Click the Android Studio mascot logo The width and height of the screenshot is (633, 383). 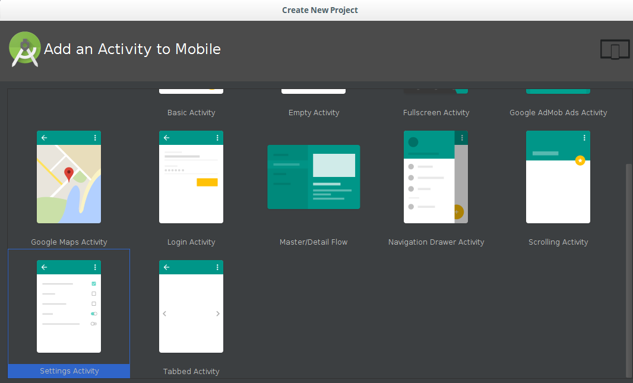click(x=24, y=49)
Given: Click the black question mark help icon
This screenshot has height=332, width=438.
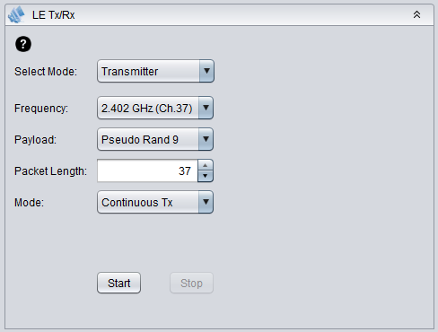Looking at the screenshot, I should click(x=23, y=44).
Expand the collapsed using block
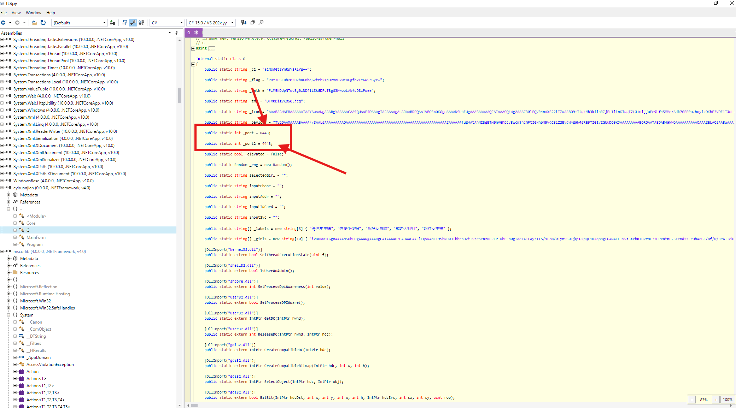 [193, 49]
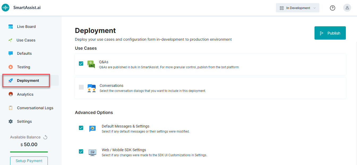Click the Conversations people icon

click(x=92, y=88)
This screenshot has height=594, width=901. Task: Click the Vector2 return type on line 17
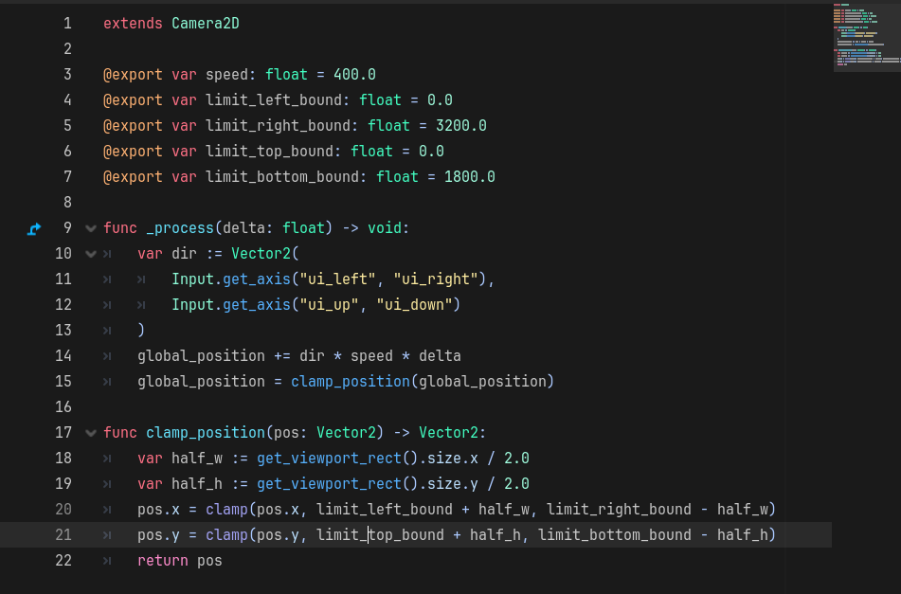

------

Say again, word for word, every line from the one with "This screenshot has height=332, width=438." through the last line of the data above, minus the pictures.

Exercise solution -
This screenshot has height=332, width=438.
Looking at the screenshot, I should click(x=23, y=44).
Expand the collapsed using block
 [193, 49]
Click the Conversations people icon

click(x=92, y=88)
This screenshot has height=594, width=901. Task: Click the Vector2 return type on line 17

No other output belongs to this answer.